--- Record set Enclosed Below ---

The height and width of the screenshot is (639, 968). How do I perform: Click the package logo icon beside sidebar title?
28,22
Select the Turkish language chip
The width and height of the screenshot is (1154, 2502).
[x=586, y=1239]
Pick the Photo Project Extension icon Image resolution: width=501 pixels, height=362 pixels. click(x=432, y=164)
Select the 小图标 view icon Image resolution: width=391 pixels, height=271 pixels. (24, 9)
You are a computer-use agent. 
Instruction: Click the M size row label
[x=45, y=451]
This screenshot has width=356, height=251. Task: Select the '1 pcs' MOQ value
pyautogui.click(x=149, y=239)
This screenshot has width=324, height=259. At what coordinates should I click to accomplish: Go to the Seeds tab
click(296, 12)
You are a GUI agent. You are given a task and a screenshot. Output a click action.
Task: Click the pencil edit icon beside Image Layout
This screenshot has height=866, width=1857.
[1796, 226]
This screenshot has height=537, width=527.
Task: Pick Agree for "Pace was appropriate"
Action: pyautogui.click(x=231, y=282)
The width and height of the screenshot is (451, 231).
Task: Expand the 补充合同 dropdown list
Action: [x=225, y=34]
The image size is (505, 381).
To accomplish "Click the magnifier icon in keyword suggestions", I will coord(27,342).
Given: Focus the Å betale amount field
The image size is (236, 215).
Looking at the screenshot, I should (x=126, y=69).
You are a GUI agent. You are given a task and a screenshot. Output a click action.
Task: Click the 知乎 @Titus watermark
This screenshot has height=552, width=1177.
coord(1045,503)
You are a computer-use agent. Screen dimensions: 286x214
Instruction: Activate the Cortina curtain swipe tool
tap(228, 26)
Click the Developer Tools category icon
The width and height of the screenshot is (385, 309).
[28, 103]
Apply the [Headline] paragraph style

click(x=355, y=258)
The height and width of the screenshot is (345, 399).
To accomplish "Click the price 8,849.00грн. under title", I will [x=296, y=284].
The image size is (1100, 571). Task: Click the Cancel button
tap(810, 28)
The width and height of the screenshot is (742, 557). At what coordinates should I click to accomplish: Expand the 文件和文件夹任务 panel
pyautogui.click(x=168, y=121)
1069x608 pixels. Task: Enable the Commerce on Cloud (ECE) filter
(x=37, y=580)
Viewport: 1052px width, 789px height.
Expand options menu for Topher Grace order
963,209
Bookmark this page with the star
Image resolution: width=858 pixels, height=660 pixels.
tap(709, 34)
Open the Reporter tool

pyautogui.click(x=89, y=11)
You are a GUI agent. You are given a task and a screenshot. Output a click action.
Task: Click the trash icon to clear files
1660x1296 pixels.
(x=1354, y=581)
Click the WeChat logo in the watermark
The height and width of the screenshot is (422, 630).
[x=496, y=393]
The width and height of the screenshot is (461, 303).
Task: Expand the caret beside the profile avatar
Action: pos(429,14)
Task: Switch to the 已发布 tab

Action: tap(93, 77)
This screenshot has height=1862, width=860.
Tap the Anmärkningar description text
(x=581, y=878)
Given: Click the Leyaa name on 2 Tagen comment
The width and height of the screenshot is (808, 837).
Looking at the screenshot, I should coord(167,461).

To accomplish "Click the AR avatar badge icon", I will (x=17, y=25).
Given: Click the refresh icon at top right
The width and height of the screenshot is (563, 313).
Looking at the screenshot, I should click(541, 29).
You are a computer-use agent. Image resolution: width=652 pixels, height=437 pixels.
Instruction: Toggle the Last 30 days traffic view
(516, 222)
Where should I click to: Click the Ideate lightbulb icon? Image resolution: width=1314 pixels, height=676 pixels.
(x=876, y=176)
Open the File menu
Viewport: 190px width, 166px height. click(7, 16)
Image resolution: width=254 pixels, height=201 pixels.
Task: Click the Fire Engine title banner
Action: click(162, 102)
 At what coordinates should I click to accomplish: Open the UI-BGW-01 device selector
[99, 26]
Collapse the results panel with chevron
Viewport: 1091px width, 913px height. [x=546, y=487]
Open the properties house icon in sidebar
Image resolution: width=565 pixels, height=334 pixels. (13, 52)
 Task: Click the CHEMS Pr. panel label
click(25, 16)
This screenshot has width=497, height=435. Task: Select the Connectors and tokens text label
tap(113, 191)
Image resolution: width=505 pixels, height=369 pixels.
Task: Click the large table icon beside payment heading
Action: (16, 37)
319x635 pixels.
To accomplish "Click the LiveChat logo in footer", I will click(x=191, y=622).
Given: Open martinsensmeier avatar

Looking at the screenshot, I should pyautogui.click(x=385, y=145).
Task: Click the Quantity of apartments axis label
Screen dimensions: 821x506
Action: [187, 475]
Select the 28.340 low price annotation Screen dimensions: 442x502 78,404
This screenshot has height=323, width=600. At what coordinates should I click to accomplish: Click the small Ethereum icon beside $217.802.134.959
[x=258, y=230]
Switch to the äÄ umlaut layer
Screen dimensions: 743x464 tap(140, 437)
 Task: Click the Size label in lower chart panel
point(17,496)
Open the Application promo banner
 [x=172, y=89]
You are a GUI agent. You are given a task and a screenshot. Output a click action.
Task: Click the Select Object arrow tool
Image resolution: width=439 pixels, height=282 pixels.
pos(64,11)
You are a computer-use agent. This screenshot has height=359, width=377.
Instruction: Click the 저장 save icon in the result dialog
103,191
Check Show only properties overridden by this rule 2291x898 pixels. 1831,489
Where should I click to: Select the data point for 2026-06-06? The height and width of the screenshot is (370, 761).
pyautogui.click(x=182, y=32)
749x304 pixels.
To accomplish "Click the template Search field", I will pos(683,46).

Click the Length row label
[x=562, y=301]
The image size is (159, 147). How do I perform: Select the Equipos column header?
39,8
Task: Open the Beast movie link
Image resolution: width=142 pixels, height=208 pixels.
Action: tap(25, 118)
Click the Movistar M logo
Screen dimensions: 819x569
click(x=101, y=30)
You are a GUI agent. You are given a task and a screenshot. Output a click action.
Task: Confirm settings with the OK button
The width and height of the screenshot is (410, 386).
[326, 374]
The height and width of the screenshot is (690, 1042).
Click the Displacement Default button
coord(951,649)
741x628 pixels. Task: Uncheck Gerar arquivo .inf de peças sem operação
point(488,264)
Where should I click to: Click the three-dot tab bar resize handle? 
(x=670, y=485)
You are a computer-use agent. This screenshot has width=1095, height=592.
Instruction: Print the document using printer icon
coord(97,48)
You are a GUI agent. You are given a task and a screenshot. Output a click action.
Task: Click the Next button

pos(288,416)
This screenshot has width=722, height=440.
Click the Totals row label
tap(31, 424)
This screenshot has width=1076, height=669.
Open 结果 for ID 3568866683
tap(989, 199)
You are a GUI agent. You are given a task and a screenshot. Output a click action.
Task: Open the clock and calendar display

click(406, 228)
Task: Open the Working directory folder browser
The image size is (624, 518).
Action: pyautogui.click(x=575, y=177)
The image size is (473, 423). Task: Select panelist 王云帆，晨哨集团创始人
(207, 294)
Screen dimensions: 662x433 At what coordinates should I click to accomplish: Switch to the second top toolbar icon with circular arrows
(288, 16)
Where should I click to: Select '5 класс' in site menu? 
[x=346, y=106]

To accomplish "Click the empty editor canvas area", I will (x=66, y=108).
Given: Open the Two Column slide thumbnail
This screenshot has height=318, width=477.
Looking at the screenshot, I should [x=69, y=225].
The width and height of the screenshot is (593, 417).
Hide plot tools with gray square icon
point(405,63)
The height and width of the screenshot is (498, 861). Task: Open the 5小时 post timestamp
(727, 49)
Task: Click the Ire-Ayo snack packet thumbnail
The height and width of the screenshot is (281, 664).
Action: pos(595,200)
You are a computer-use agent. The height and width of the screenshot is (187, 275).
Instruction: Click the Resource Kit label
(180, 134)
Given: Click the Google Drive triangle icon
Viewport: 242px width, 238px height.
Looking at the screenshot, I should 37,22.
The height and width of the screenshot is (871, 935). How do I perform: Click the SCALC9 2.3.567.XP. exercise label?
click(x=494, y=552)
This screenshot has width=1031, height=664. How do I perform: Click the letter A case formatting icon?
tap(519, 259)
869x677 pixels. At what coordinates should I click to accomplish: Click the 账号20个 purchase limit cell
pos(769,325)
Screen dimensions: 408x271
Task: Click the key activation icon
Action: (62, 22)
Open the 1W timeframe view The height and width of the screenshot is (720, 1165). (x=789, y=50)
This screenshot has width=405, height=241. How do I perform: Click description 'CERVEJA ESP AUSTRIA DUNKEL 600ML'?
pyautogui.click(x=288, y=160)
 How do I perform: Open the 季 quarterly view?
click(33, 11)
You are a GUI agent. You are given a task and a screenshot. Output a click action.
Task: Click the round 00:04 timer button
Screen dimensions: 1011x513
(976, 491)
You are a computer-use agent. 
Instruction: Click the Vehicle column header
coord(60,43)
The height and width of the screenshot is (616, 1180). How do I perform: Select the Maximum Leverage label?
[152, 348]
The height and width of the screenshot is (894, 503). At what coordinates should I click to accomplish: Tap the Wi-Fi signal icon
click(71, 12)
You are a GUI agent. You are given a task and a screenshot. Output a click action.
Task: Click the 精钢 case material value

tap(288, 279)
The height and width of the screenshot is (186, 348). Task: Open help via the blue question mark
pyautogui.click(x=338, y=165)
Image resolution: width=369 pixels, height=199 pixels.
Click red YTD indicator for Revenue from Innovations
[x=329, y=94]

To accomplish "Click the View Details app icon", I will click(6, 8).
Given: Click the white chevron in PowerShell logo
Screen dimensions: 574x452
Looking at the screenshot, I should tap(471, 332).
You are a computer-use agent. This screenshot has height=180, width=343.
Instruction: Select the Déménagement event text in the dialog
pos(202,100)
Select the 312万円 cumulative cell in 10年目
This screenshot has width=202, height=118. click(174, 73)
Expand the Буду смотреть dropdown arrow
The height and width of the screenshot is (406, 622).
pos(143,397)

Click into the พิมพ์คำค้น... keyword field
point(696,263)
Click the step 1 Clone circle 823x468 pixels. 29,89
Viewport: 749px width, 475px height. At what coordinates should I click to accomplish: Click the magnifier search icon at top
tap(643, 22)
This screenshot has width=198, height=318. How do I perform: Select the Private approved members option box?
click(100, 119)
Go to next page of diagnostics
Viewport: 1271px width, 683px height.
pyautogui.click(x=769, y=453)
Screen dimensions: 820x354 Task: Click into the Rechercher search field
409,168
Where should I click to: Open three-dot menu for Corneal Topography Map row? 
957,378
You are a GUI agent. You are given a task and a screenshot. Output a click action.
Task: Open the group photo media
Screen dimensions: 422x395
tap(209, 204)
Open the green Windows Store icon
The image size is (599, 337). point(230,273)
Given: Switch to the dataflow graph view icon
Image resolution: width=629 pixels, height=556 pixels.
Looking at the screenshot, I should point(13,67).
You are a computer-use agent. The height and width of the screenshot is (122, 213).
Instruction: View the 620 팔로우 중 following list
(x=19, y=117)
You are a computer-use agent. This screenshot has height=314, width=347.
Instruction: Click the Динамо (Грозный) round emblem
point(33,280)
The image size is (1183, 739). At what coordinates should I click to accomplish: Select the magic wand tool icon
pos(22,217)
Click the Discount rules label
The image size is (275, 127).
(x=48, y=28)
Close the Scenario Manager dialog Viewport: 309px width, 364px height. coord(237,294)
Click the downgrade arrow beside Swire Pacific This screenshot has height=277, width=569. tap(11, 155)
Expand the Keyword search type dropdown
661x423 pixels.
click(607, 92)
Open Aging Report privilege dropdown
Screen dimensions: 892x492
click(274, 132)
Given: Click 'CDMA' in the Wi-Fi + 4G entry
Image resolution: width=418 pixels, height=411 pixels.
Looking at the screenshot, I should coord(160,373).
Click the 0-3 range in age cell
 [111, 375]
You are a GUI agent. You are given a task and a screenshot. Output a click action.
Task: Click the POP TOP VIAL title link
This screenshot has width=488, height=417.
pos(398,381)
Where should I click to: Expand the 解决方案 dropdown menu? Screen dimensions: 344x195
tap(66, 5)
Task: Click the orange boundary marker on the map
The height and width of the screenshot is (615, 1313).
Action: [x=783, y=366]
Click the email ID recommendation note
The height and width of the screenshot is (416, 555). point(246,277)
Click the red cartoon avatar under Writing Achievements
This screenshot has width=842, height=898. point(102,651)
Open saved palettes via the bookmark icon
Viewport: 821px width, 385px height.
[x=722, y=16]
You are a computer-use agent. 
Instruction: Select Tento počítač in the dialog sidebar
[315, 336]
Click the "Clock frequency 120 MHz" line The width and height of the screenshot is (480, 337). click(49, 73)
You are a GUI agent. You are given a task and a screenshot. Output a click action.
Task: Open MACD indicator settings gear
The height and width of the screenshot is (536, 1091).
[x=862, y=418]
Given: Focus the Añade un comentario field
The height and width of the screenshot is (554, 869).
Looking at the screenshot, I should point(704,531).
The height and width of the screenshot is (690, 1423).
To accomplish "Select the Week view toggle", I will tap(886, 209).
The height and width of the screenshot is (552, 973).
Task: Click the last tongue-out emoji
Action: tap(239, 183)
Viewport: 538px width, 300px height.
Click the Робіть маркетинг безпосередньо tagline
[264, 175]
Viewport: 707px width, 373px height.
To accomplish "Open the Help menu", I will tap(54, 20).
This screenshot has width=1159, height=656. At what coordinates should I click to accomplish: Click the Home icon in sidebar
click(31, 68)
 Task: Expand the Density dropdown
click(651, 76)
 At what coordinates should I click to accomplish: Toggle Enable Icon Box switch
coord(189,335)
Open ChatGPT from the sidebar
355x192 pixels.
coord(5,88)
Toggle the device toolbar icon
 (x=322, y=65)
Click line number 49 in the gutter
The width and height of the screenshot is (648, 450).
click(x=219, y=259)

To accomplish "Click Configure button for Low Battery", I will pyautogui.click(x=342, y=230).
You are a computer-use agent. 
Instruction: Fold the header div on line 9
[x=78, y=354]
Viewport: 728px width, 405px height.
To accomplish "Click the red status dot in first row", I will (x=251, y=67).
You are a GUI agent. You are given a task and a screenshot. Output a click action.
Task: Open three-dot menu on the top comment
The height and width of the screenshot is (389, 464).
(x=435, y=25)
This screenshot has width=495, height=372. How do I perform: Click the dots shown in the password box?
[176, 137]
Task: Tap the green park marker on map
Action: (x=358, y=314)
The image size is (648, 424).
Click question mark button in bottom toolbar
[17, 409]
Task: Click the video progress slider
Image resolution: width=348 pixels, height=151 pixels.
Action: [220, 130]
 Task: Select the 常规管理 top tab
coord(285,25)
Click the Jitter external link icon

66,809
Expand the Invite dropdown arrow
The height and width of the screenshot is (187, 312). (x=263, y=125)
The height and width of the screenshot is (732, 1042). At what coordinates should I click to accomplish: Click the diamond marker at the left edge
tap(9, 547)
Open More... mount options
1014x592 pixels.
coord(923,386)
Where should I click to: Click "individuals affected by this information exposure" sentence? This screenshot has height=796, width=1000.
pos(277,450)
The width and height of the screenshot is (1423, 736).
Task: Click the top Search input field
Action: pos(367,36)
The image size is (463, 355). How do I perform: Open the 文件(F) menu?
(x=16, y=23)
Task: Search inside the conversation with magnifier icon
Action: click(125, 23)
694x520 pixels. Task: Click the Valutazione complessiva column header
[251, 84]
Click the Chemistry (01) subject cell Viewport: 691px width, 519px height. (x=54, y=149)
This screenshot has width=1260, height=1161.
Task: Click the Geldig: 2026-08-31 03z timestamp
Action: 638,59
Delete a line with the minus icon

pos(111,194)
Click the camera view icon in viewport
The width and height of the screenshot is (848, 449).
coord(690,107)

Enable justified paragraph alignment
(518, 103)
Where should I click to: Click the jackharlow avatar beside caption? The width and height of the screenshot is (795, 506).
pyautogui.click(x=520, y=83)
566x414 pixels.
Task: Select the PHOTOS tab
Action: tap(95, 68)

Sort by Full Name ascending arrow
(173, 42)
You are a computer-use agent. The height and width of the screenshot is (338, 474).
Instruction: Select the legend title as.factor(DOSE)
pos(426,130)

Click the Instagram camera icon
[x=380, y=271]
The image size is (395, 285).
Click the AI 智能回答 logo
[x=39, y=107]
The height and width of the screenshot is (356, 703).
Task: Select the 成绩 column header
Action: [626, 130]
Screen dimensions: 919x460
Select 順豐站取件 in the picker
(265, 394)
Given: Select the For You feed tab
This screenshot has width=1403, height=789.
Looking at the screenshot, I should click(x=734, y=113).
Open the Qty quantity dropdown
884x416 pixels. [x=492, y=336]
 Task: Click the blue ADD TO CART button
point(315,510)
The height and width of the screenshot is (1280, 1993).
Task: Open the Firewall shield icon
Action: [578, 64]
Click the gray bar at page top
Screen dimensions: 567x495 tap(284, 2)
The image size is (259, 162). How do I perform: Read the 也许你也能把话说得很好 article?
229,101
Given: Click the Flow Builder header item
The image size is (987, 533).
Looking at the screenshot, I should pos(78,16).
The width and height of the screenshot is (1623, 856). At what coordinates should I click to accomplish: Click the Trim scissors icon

--- End of Enclosed Record set ---

Task objective. Show every line in the records above that contains the word "price".

Result of the task.
To accomplish "Click the price 8,849.00грн. under title", I will [x=296, y=284].
Select the 28.340 low price annotation Screen dimensions: 442x502 78,404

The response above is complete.